Their stack runs on Amazon on a dual combination of ECS and Kubernetes. +750 developers of all sorts are allowed to choose their coding language, and the Infra team (Cloud Engineering - 70 people) provides the necessary tools to make it a reality. One of the tools that allow the aggregation of heterogenous services is KrakenD.
Rappi runs over 2000 microservices (rather nanoservices) on ECS and another 1500 microservices for the Rappi Pay service. Rappi was able to destroy the monolith in 2021, we could see their developers drinking from mugs and dressing shirts with the slogan:
I killed the monolith
How KrakenD helped Rappi
Previous to the adoption of KrakenD, all teams were developing custom solutions to solve cross-cutting concerns. However, Rappi wanted to standardize the solutions to common problems in their microservices and speed up the development process. For instance, they needed JWT validation in front of all of its services, so they adopted Auth0 as the identity provider and KrakenD as the front validator.
Rappi tested other solutions before adopting KrakenD, but they wanted a simple solution with powerful functionalities beyond “a simple router.” As a result, the full implementation of KrakenD on Rappi took only 1 month despite the organizational complexity.

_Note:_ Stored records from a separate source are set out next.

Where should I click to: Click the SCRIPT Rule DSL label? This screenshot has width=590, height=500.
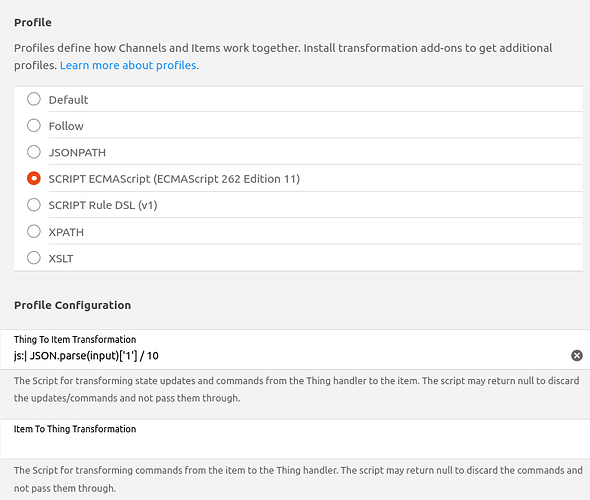point(103,205)
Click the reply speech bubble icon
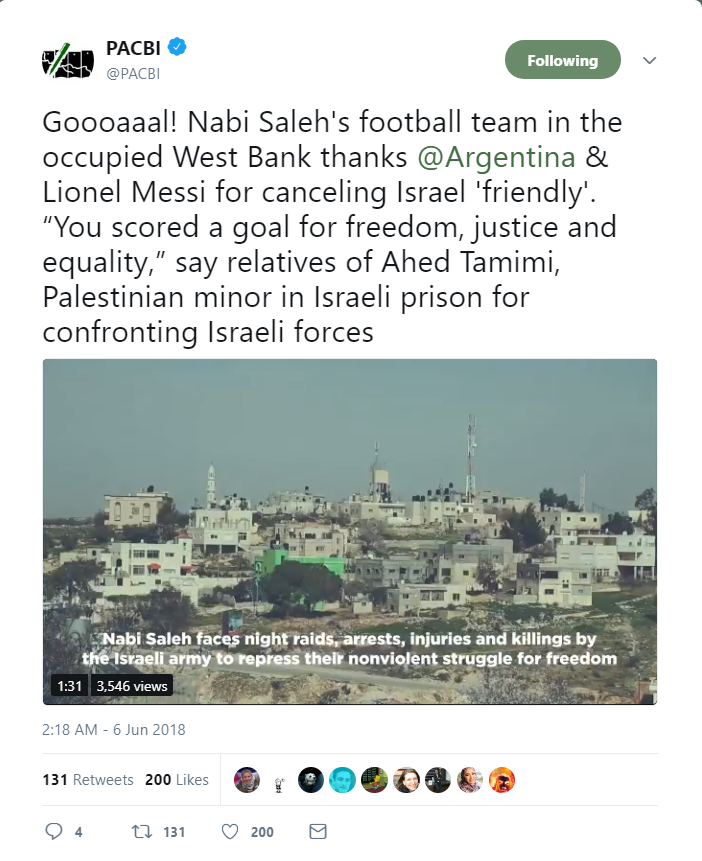The width and height of the screenshot is (702, 861). 55,831
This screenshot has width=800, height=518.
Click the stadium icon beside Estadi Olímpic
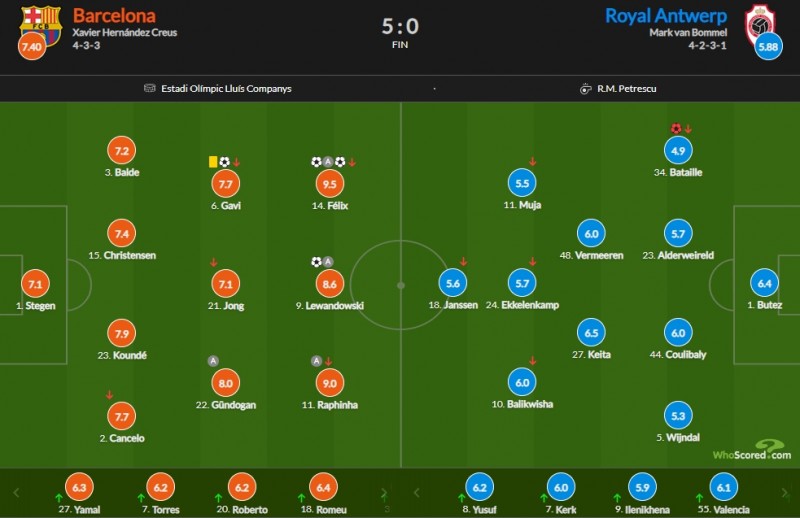[149, 88]
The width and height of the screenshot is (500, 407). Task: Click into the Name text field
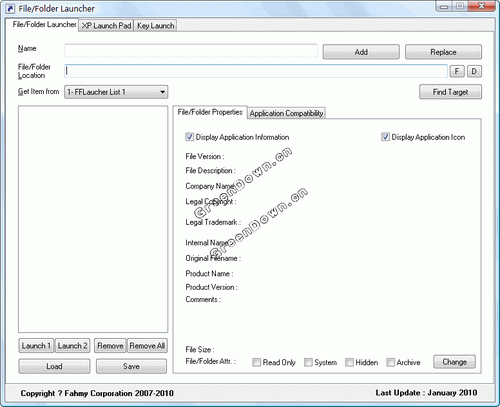pyautogui.click(x=191, y=51)
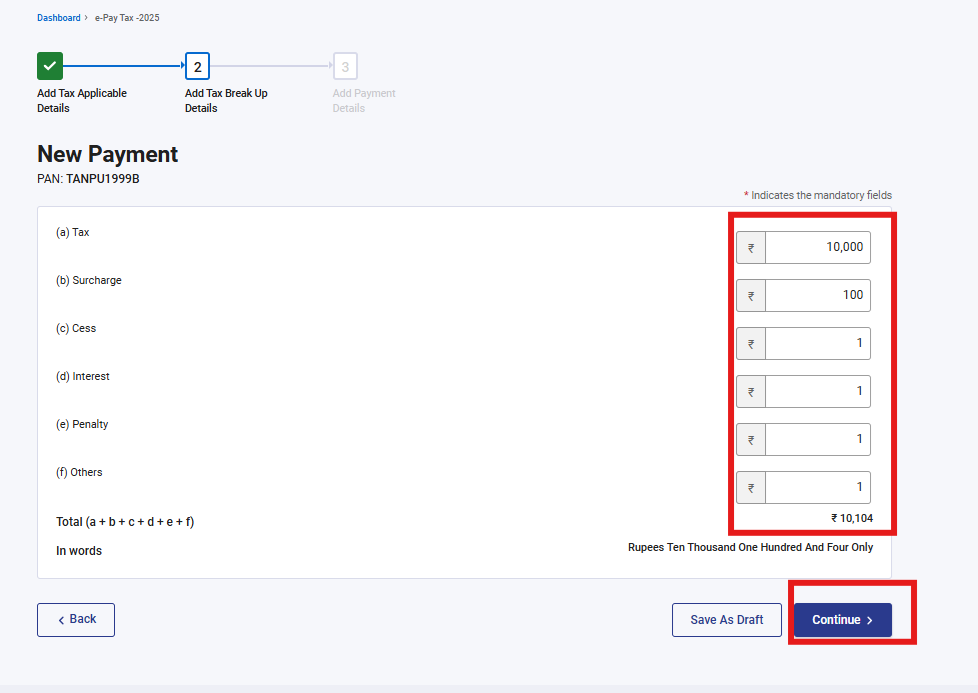
Task: Click into the Interest amount input
Action: [x=817, y=392]
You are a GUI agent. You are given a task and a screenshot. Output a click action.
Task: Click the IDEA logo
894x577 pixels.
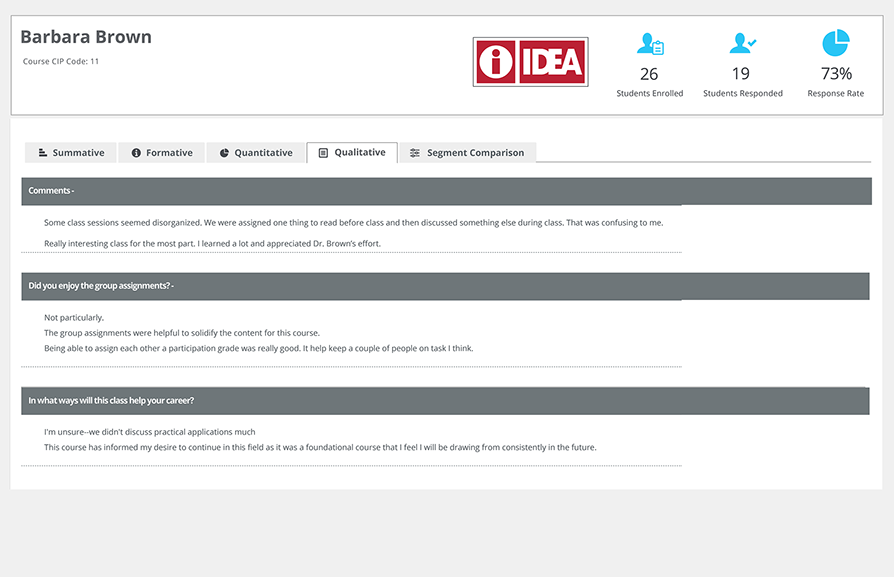pos(530,62)
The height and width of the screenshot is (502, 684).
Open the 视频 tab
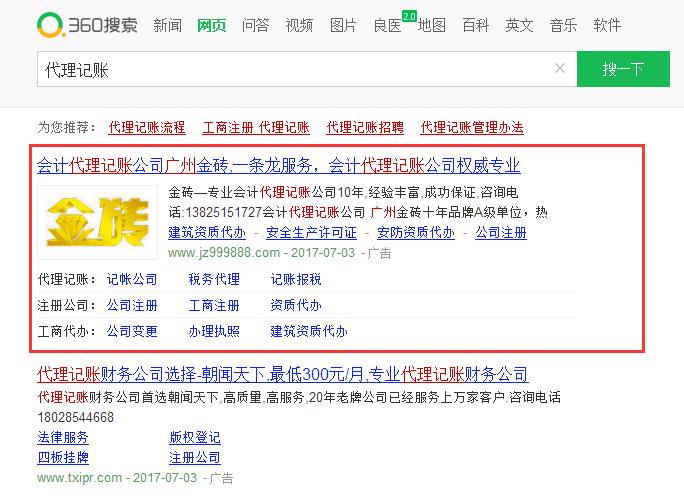point(299,25)
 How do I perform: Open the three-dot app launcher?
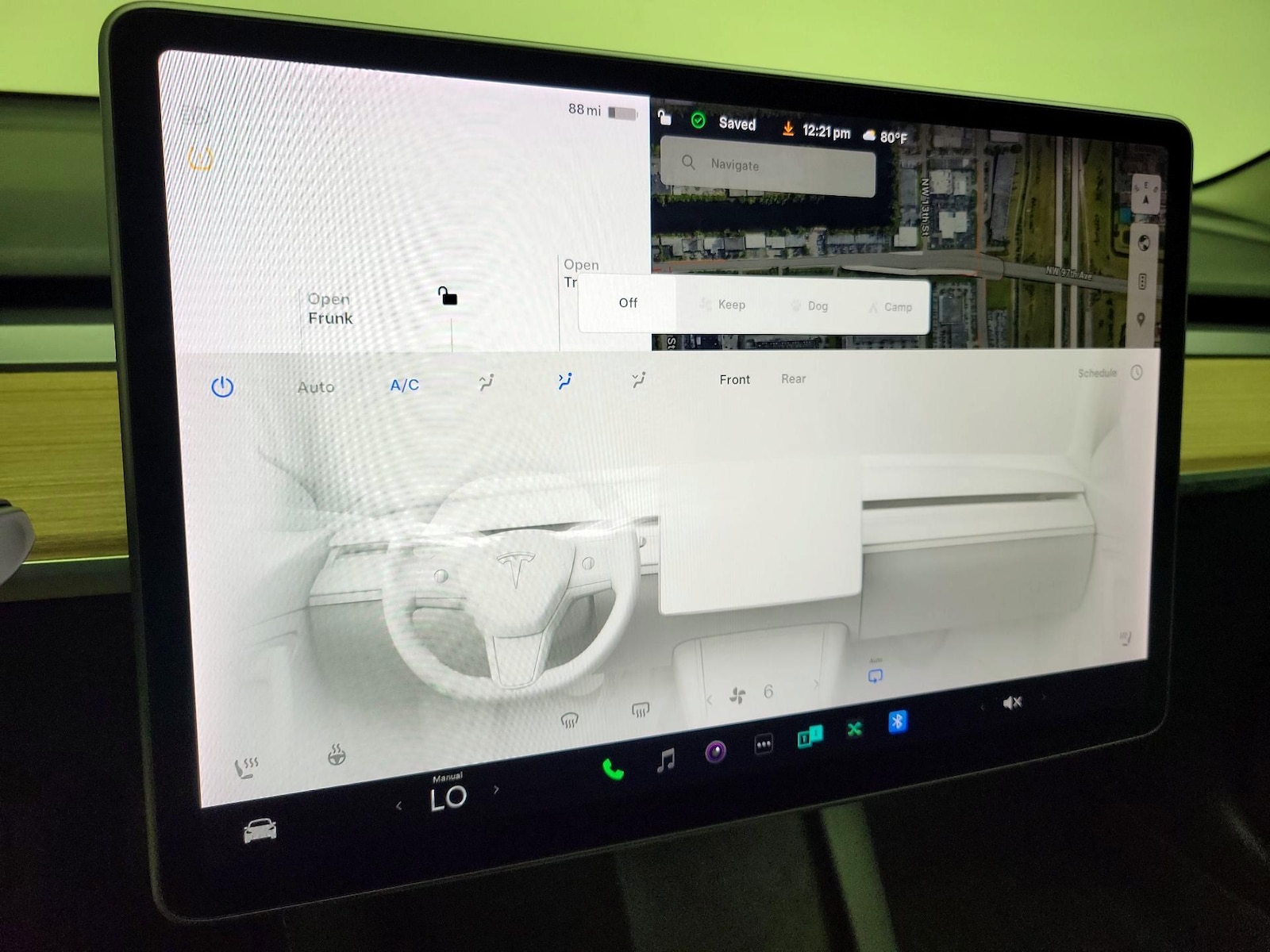click(764, 744)
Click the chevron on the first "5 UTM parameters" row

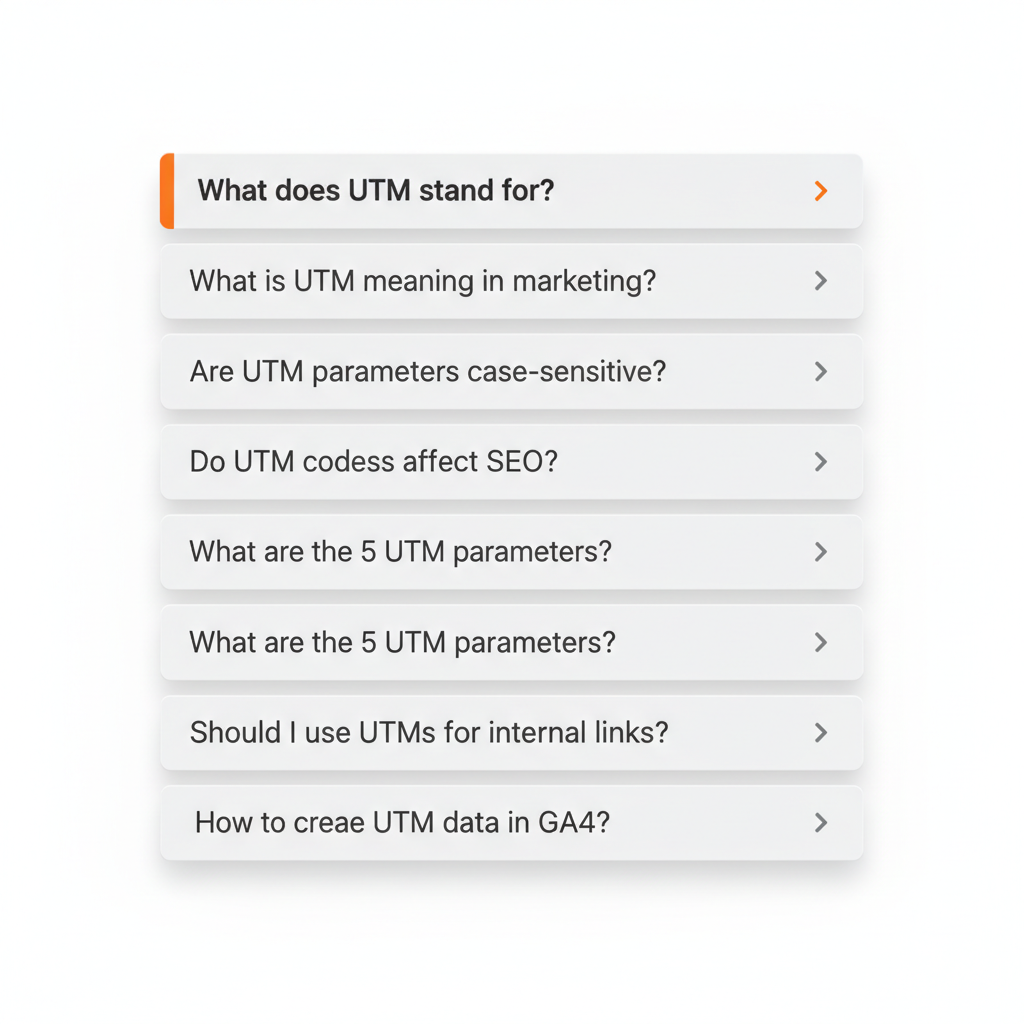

Rappi runs today +20 different KrakenD gateways (in multiple containers each) that aggregate and offer access to a vast catalog of services. Each gateway provides a functional group, like for instance, an “Orders gateway.” The KrakenD API gateways are served under a common DNS services.rappi.com
glued with a router.
All metrics of KrakenD are pushed to Splunk SignalFX where Rappi can follow the evolution of their services in a centralized way.
As per the configuration, the KrakenD config is automatically generated through a parameters YAML file that defines the rules to build the final layout. It uses a Jinja template with over 35,000 lines of conditions, giving an idea of the complexity an organization like Rappi supports.
Results and Future Plans
The future of KrakenD on Rappi is bright as it has proven in the past two years that it is a reliable and easy to configure tool. In Nicolás Vila’s own words:
We didn’t have to fight
KrakenD offered Rappi the standardization tool they need to consume such an impressive number of microservices. At the same time, the simplicity and flexibility of KrakenD allowed Rappi to adjust KrakenD’s configuration to their continuous integration tools.
KrakenD was adopted at Rappi in May 2020 and today continues to feed content to their massive user base, delivering a reliable API service that hasn’t caused any downtime.